Direction. Retype the entries below character for character, starting at the line containing "Viewport: 720px width, 540px" and ending at the line containing "coord(99,46)", with both of those lines included.

Entries from a data collection:
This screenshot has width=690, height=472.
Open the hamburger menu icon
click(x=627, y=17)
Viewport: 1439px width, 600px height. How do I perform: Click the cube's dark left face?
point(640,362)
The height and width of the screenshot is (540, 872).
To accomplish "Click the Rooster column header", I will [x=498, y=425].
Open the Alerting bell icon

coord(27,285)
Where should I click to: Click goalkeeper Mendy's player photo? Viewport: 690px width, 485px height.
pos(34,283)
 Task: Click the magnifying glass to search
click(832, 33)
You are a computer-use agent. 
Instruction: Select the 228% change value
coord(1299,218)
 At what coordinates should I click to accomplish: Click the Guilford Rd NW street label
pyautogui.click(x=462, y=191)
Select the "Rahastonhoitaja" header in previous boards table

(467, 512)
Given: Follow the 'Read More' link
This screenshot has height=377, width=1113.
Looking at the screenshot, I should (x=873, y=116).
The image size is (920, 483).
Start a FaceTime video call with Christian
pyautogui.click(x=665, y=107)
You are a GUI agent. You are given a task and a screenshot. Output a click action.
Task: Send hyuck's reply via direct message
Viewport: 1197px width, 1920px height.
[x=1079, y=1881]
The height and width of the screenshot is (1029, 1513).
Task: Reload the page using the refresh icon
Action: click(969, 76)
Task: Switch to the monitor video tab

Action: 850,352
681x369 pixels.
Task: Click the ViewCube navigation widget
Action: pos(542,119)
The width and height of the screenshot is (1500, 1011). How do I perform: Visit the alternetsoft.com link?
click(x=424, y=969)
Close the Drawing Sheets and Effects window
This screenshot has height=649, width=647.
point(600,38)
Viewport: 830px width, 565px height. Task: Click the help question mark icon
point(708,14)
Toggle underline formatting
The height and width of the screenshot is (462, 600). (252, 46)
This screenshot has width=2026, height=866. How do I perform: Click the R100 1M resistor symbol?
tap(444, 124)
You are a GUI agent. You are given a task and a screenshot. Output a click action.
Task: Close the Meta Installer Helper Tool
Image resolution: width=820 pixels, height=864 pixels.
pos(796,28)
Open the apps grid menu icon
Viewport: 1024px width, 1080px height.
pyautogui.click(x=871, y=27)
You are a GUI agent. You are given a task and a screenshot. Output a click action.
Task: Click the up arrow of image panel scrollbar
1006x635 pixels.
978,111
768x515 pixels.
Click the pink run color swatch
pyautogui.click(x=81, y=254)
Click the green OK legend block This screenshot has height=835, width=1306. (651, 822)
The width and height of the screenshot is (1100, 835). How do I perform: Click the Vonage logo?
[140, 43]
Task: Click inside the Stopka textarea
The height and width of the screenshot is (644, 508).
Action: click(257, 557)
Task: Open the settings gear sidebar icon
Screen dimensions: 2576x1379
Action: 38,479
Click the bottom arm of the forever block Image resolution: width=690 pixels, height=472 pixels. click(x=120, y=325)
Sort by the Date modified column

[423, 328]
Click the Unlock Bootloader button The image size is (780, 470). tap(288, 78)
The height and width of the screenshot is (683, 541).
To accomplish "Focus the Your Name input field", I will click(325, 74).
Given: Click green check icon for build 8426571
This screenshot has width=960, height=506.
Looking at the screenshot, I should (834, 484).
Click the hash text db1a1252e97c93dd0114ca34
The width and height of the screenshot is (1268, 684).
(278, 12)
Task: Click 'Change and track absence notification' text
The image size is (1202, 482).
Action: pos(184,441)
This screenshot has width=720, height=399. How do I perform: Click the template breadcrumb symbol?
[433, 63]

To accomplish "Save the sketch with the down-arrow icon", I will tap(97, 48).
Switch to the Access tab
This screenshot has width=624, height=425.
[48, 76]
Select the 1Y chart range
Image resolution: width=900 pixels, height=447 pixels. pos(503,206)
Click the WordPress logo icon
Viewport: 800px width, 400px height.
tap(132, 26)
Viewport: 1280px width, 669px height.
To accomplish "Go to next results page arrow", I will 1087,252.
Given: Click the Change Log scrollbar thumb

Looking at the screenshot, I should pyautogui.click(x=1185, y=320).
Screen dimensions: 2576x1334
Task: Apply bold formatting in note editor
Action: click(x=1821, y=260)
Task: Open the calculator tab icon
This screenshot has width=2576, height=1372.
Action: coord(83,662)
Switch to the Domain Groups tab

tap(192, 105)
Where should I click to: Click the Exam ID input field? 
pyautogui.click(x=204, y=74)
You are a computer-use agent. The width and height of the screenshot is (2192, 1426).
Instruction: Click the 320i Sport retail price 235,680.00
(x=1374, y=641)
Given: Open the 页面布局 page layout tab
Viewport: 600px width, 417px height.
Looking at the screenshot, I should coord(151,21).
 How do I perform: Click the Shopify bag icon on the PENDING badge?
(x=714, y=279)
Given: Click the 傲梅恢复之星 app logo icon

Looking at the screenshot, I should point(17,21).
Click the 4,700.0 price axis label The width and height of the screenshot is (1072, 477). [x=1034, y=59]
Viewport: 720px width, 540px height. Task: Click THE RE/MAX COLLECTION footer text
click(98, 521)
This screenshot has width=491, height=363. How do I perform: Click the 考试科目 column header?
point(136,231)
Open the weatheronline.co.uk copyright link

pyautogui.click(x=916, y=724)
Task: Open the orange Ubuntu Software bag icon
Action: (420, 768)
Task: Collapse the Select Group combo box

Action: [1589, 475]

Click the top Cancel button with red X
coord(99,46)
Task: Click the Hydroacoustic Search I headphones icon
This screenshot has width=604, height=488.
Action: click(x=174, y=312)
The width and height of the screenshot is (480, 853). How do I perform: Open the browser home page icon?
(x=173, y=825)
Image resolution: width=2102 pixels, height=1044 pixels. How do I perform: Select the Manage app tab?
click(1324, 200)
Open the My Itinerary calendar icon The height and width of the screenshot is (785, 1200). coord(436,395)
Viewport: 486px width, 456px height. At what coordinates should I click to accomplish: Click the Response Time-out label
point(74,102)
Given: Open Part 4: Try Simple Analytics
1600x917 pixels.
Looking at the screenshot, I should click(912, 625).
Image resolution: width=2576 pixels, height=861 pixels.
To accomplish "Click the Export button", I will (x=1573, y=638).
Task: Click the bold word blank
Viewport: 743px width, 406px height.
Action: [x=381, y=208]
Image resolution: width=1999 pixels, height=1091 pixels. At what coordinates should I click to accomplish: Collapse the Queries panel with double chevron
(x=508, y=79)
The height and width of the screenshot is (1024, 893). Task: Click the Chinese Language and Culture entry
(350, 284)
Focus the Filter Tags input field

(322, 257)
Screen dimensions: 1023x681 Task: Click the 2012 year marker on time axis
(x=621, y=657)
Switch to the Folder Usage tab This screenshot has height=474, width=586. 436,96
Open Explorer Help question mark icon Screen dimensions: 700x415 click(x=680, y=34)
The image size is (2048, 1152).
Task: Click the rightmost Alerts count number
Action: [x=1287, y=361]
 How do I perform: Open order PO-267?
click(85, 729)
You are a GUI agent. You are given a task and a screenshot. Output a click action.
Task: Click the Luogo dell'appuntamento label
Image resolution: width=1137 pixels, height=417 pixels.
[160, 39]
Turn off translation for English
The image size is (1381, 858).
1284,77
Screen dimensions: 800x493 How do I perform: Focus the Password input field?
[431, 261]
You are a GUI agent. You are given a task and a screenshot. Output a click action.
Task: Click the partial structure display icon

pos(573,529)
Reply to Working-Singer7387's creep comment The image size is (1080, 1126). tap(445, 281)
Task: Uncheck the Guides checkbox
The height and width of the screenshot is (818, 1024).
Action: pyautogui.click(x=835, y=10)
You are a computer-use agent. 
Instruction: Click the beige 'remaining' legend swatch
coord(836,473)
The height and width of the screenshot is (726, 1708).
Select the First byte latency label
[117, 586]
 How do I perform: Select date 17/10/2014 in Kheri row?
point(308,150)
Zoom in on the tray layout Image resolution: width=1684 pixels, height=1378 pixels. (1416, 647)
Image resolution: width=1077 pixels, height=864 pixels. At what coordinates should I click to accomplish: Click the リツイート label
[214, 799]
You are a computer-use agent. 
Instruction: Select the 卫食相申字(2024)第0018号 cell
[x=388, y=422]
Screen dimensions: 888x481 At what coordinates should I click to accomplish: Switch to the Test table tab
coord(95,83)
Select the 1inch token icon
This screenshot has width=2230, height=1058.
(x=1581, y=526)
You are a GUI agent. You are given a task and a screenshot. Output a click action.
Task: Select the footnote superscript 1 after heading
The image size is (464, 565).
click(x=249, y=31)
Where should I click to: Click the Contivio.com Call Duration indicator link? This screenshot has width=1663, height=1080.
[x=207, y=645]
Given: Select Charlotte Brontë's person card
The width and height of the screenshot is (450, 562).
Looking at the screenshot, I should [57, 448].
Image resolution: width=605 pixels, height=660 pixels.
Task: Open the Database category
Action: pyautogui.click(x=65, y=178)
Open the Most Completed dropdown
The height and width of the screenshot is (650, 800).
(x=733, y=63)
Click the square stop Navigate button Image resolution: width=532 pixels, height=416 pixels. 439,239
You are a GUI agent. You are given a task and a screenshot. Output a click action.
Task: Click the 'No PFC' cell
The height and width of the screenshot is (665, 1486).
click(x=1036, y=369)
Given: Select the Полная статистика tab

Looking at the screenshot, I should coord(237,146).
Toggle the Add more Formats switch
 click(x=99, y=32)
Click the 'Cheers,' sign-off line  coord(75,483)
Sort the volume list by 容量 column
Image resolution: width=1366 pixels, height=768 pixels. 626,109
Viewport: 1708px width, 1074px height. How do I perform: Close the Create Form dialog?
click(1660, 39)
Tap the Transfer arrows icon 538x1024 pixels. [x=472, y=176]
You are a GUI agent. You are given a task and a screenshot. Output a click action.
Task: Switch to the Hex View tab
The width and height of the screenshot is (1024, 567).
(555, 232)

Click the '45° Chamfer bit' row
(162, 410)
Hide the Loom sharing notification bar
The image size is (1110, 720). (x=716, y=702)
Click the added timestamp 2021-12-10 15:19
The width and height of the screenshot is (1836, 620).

Solution for this task.
Viewport: 720px width, 540px height. Task: Click THE RE/MAX COLLECTION footer text
click(98, 521)
This screenshot has width=491, height=363. How do I perform: Click the 考试科目 column header?
point(136,231)
Open the weatheronline.co.uk copyright link

pyautogui.click(x=916, y=724)
Task: Open the orange Ubuntu Software bag icon
Action: (420, 768)
Task: Collapse the Select Group combo box

Action: [1589, 475]

Click the top Cancel button with red X
coord(99,46)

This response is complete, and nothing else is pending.